§ Document passage:
◇ ◇ ◇ ◇

Friday, 26 November 2010

Palomino Blackwing, Smooth Operator and Smear King

Standing tall at an amazing 20cm (or 8 inches) the Palomino Blackwing is a colossus of a pencil: matt black (peppered on close inspection with specks of gold), with golden lettering, a band of gold at the top, a golden ferrule and white tablet of an eraser at the crown. The box of 12 and its contents from is a dazzling black and gold affair, the sleek barrels like dark, hexagonal wands, the ferrules glimmering in the light, the erasers emerging like rubber pearls.

But at $19.95 I won the right to moan.  And I start with the presentation. Well, call me Mrs Whinge, if you will, but the pencils do not line up in the box as they should.  They simply do not fit neatly with the lettering all showing on one side and the ferrules lined up at the same angle. The box is too small for these colossal pencil specimens. And then they are the specks of gold that randomly adorn the matt surface of the barrels. Like the pencils were produced in a factory that handles also glitter.

◇ ◇ ◇ ◇

§ Set tasks:
- a) Answer each question from the Palomino Blackwing review.
(i) What height does the review give for the pencil?
(ii) What price does the writer say was paid?
(iii) What color is the eraser at the crown?
- b) Resume the Palomino Blackwing review from the point where it stops.

◇ ◇ ◇ ◇

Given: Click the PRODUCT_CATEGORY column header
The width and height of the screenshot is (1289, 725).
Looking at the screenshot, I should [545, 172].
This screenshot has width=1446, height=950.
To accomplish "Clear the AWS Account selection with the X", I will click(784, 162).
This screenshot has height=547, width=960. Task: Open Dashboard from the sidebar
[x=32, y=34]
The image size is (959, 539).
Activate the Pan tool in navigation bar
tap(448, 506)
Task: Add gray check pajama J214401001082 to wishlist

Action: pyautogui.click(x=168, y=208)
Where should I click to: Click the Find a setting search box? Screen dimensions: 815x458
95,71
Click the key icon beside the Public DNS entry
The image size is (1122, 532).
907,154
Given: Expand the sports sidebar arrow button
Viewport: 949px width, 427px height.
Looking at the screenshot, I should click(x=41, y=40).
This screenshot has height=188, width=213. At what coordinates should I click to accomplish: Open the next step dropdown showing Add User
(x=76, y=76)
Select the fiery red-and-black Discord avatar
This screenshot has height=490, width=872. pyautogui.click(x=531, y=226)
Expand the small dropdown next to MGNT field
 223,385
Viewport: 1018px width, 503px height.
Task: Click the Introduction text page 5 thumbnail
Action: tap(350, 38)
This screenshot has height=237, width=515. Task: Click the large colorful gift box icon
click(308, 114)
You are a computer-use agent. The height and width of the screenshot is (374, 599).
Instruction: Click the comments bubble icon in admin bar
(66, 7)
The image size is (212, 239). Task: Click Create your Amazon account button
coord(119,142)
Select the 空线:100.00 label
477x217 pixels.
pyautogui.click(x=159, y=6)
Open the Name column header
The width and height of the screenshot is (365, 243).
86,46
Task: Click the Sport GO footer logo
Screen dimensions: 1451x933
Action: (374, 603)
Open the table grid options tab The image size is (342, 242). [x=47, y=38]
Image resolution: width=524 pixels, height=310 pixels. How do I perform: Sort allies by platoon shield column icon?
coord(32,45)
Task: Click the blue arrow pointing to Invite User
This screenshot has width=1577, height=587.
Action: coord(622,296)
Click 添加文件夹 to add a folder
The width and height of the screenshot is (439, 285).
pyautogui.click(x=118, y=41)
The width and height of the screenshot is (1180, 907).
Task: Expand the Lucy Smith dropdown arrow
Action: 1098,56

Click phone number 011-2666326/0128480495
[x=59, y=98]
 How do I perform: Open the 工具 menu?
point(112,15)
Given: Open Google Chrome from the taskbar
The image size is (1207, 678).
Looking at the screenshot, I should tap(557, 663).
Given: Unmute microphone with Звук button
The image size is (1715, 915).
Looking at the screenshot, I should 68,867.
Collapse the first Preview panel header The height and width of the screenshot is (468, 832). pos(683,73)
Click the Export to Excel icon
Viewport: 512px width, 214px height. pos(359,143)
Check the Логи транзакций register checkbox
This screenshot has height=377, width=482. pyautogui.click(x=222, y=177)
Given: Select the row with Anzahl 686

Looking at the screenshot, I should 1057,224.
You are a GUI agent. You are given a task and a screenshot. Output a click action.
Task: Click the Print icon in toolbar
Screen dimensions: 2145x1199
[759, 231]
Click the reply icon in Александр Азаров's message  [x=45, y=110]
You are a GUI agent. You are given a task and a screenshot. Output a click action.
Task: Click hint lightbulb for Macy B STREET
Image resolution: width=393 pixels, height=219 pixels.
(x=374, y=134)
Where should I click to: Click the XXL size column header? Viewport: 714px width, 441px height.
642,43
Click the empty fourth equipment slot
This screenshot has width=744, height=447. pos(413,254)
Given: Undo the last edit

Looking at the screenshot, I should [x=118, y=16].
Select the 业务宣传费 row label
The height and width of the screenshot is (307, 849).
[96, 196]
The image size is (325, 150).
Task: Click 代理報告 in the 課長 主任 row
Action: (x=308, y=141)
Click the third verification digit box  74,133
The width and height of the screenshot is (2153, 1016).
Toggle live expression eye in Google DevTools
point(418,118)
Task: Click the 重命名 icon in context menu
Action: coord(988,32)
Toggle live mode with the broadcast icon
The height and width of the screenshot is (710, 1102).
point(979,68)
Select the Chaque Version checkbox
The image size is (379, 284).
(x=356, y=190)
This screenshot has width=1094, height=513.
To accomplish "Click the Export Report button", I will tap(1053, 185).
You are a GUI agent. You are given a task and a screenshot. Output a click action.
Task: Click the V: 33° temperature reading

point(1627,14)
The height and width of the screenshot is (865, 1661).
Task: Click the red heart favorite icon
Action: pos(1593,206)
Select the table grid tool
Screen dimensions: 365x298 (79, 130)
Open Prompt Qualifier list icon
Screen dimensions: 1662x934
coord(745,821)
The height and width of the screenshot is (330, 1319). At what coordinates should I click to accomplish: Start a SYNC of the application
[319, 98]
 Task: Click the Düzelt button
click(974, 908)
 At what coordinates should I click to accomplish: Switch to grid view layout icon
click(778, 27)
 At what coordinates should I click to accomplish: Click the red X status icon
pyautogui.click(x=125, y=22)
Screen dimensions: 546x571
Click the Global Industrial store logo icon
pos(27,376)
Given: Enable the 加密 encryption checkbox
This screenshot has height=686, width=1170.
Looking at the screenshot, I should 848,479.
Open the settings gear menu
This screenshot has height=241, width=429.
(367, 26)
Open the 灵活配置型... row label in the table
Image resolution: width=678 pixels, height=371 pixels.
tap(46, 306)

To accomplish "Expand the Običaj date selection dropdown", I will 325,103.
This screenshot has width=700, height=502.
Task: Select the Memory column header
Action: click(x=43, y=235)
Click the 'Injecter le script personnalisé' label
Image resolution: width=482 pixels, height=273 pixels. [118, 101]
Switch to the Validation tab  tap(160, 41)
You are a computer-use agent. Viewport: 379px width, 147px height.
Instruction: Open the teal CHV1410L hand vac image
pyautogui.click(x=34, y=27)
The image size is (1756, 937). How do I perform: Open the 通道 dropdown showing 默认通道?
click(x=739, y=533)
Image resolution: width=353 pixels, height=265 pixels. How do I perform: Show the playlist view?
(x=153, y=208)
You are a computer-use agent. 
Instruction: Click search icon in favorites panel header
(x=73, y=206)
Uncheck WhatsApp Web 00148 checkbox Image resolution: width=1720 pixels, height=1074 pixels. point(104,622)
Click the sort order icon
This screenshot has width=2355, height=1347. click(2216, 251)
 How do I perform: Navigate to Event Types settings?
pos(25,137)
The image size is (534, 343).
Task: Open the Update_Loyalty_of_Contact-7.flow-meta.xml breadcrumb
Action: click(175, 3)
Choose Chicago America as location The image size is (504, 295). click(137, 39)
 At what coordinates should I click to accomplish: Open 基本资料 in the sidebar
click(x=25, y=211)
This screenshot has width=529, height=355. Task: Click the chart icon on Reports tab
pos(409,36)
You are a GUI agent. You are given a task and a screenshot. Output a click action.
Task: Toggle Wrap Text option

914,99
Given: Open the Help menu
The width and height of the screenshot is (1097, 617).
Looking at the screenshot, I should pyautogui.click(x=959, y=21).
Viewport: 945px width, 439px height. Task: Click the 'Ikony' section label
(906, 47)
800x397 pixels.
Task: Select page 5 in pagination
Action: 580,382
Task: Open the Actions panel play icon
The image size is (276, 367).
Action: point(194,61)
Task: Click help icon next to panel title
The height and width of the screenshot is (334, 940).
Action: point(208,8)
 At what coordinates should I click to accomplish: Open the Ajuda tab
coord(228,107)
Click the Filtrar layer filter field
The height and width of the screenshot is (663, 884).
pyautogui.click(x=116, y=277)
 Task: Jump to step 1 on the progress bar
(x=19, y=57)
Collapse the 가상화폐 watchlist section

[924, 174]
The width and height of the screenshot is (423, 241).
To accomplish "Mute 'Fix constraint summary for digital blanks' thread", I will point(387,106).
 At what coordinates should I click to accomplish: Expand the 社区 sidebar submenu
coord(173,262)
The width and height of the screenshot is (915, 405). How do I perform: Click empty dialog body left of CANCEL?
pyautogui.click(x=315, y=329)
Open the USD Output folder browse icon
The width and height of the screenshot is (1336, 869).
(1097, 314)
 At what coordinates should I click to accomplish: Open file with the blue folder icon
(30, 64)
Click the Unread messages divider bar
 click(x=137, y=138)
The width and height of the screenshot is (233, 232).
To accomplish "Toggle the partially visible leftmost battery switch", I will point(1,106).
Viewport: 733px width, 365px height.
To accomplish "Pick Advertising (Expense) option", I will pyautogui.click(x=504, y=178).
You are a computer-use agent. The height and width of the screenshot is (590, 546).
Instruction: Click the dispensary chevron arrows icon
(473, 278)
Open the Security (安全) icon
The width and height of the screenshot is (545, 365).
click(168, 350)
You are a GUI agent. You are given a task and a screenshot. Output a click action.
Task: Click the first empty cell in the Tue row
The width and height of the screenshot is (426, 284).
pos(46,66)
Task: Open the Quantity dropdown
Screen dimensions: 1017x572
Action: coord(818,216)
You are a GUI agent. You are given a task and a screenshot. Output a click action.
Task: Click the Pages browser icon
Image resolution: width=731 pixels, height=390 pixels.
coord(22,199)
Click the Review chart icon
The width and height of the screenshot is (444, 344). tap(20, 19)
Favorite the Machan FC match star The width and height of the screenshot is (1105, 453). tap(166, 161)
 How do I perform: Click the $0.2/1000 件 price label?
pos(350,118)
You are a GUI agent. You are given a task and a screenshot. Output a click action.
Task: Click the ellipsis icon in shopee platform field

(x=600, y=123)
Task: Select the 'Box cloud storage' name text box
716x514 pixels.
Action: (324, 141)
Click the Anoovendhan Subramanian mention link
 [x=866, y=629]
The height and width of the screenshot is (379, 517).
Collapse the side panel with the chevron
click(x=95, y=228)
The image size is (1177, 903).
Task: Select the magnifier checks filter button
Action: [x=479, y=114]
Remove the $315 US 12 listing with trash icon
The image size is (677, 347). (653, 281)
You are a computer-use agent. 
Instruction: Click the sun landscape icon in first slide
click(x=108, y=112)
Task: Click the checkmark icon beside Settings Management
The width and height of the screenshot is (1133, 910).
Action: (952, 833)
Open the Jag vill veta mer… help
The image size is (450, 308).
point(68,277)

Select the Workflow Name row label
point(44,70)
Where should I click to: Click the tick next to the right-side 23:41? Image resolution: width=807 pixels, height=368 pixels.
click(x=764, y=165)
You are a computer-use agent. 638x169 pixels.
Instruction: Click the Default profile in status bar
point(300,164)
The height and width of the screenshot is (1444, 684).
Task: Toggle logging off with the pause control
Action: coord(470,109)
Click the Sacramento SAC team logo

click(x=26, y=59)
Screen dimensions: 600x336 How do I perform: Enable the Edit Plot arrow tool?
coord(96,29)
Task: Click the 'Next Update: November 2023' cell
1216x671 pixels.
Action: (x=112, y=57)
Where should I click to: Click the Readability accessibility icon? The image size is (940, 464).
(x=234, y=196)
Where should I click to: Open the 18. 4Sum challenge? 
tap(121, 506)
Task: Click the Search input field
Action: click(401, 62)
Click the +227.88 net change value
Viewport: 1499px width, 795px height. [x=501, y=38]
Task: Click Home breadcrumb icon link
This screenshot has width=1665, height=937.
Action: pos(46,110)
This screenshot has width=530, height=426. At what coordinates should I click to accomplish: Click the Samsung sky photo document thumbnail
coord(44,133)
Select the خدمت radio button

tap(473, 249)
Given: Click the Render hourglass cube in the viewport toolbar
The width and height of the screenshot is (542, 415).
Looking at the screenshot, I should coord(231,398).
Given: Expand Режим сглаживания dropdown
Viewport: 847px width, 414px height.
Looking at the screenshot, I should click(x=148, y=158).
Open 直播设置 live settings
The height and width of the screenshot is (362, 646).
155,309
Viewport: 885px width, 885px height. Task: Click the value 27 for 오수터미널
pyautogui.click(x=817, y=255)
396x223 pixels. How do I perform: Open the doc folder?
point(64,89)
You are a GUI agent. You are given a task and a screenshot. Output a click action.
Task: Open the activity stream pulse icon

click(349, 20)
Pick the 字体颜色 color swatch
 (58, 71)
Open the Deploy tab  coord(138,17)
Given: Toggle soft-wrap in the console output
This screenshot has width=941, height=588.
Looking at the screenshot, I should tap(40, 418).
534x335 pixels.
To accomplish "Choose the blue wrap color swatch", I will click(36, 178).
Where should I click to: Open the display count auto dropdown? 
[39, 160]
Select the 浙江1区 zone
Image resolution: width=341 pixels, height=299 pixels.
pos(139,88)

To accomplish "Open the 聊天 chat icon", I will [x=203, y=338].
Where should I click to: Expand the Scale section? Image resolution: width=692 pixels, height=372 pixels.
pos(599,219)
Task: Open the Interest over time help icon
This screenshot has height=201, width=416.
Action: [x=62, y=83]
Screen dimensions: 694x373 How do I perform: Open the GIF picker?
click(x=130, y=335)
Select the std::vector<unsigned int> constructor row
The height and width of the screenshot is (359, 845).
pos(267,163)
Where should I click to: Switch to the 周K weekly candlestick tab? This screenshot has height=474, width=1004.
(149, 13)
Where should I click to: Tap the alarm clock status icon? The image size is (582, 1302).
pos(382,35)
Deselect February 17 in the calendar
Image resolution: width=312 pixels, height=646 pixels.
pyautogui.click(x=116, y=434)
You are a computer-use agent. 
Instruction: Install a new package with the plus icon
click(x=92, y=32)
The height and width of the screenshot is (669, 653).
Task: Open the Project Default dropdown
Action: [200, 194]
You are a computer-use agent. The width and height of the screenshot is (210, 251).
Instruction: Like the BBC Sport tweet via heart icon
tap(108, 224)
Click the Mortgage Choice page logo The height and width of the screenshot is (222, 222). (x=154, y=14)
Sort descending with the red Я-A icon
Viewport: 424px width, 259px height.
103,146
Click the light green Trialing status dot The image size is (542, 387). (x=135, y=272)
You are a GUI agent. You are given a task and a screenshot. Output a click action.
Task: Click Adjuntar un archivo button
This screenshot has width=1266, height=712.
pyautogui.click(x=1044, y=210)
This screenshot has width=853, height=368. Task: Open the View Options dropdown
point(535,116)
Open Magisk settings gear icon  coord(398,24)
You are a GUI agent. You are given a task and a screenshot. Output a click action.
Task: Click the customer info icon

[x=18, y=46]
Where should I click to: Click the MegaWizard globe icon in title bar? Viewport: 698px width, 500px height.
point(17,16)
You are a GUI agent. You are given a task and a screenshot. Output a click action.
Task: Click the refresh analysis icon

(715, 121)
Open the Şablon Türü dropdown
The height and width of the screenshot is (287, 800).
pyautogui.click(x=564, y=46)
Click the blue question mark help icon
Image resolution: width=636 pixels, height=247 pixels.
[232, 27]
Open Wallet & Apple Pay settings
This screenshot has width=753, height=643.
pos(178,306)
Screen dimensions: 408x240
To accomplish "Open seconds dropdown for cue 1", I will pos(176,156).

◇ ◇ ◇ ◇

§ Outputs in order:
- a)
(i) 20cm, or 8 inches.
(ii) $19.95.
(iii) White.

- b)
The Palomino Blackwing gives an exceptionally dark line. Making a line on paper feels like gliding. Writing is a pleasure if you like your pencils soft.The Blackwing is much darker and much smoother than the California Republic Palomino HB. Maybe too smooth. A smooth operator but also a smear king. It is inevitable of course. You can’t have this amount of smoothness with no smear.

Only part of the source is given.